Roeland Samson is bio-ingenieur en hoogleraar aan de Universiteit Antwerpen. Hij leidt er het Laboratorium voor Milieu-ecologie en Stadsecologie. Patrick Verdonck is projectmanager en Karl Clement is projectleider van ‘Bomen zijn cool!’. Beiden werken bij het studiebureau Antea Group.
Hoe is het project Bomen zijn cool! ontstaan?
Patrick Verdonck: ‘Stad Antwerpen lanceerde een projectoproep Klimaatadaptatie op private percelen. Met het Bomenportaal hadden we al een database van bomen voor klimaatadaptief ontwerp van publieke ruimte maar we ontbraken kennis over de toepassing van bomen voor klimaatbestendige private tuinen. Via metingen wilden we daarover meer informatie verzamelen. Voor de stad was dit interessant omdat de datalaag van bomen in tuinen gecombineerd zou kunnen worden met reeds gekende gegevens van bomen in het openbaar domein. Voor een wetenschappelijk correcte meting werd contact opgenomen met Universiteit Antwerpen, die eerder met het project Airbezen ervaring opdeed met burgerwetenschap. Zo ontstond het idee om ook van Bomen zijn cool! een burgerwetenschapsproject te maken. De financiering gebeurde via het Klimaatfonds van Stad Antwerpen.’
Wat was de doelstelling van jullie onderzoek?
Roeland Samson: ‘Door de grote en dichte oppervlakte verharding houden steden veel meer warmte vast dan meer landelijke gebieden. Dit heeft effect op de volksgezondheid. Als de temperatuur ’s nachts niet onder de 20 graden zakt, dan slapen mensen slecht en dat veroorzaakt stress. Bovendien is er tijdens hittegolven oversterfte. Tijdens de zeer warme zomer van 2022 waren er in België 2291 bijkomende overlijdens of 5,7% meer dan voorspeld. In een veranderend klimaat zal ook in onze streken het aantal tropisch warme nachten in de komende decennia toenemen en daartegen moeten we onze leefomgeving wapenen. Van bomen is geweten dat ze een verkoelend effect hebben op de omgeving maar de bomen die we vandaag aanplanten hebben enkele tientallen jaren nodig vooraleer ze volwassen zijn. Stadsgroen draagt bij aan onze fysieke en mentale gezondheid én levert ook financiële voordelen. Denk bijvoorbeeld aan besparing op energiekosten voor koeling of aan vermeden kosten voor ziekenhuisopname en ziekteverlet. Met Bomen zijn cool! wilden we in kaart brengen hoe groot het effect van verschillende bomen juist is op de temperatuur in een stedelijke omgeving. Daar is weliswaar al heel wat onderzoek naar gevoerd bij bomen in openbare ruimten maar nog niet in privétuinen.’

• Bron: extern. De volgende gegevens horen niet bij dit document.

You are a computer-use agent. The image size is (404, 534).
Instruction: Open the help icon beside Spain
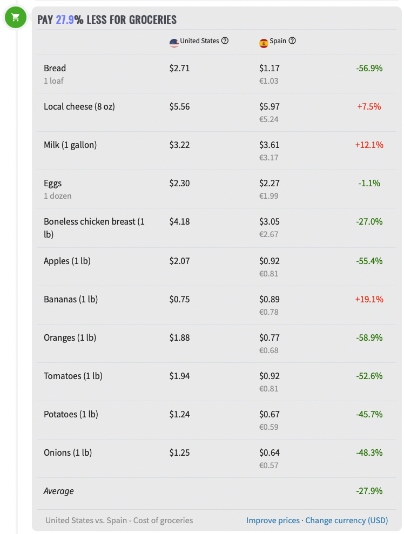click(x=292, y=41)
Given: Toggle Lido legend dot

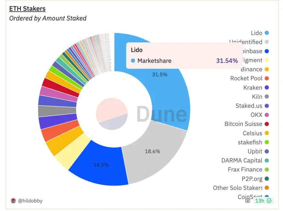Looking at the screenshot, I should 267,33.
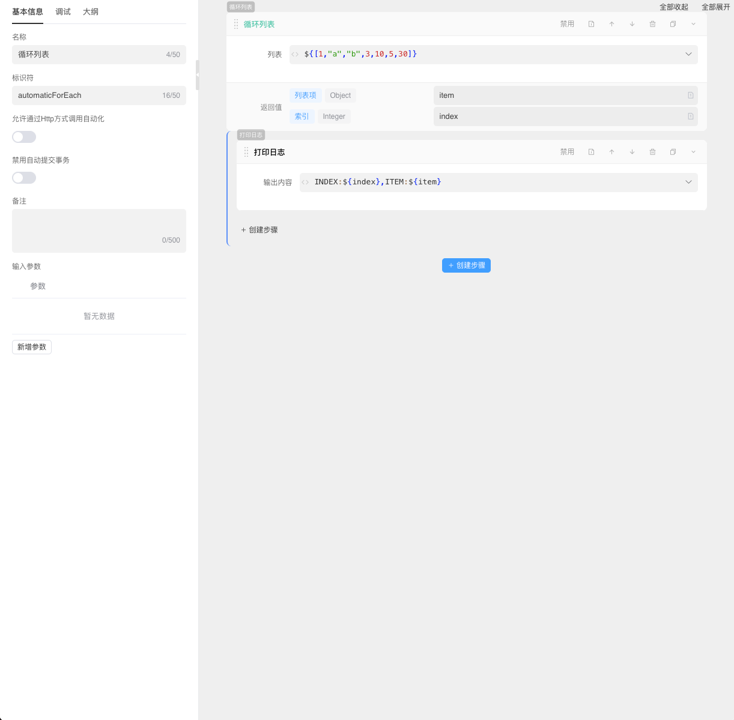Copy the 打印日志 step with the duplicate icon
The height and width of the screenshot is (720, 734).
pos(673,152)
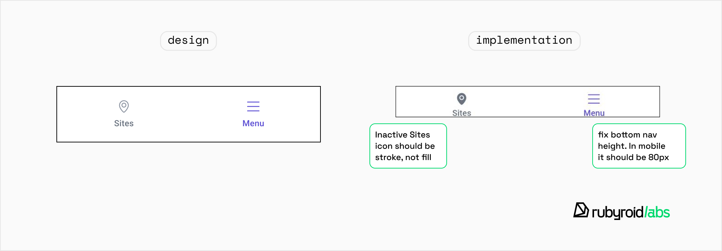Click the "implementation" pill label
722x251 pixels.
click(x=524, y=41)
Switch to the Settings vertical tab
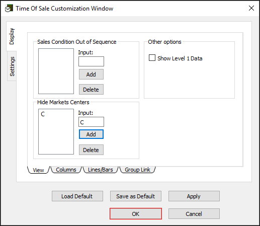 coord(12,66)

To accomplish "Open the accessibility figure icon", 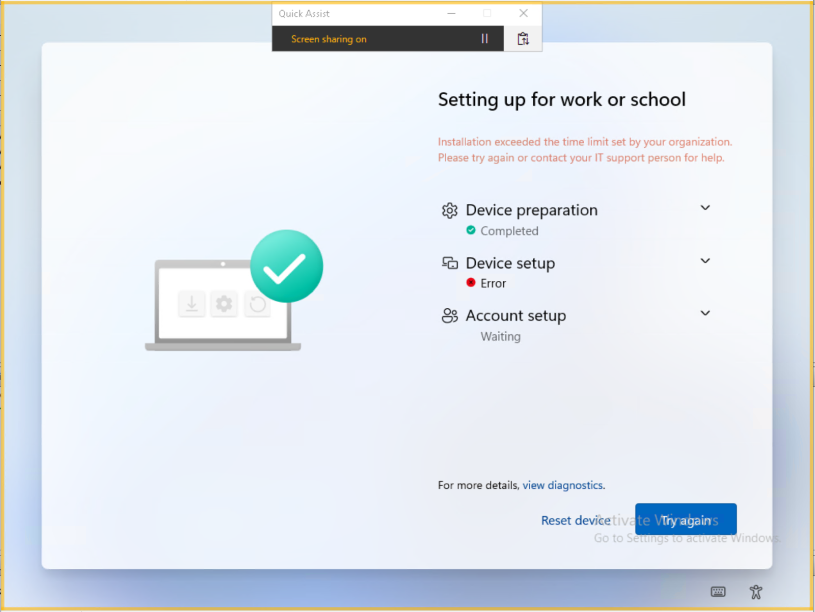I will click(x=756, y=592).
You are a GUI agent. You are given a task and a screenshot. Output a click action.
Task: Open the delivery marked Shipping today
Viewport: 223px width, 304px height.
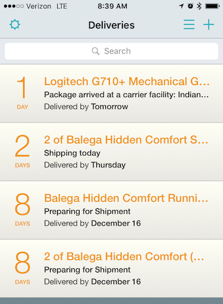click(111, 152)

Patrick Verdonck: ‘Een groot deel van het stedelijk grondgebied bestaat uit private tuinen. Mensen brengen bomen in tuinen vaak in verband met overlast: te veel schaduw, vallende bladeren, belemmering van lichtinval enzovoort. We willen burgers ervan bewust maken dat ook bomen op privaat domein belangrijk zijn voor het stedelijk microklimaat en dat zij door het planten van een boom een positieve bijdrage kunnen leveren. De bewustmaking van burgers was minstens even belangrijk als het wetenschappelijk onderzoek.’
Op welke manier werden de burgers betrokken en hoe gingen ze aan de slag?
Patrick Verdonck: ‘Een oproep via de media leverde heel wat belangstelling op maar niet alle kandidaten kwamen in aanmerking. Om significante resultaten te kunnen meten, moesten de voorgedragen bomen een zekere omvang hebben. Een boompje in een pot bijvoorbeeld, kwam niet in aanmerking. Uiteindelijk bleven er 53 deelnemers over, verspreid over Antwerpen. De hele voorbereiding gebeurde op drie maanden tijd.’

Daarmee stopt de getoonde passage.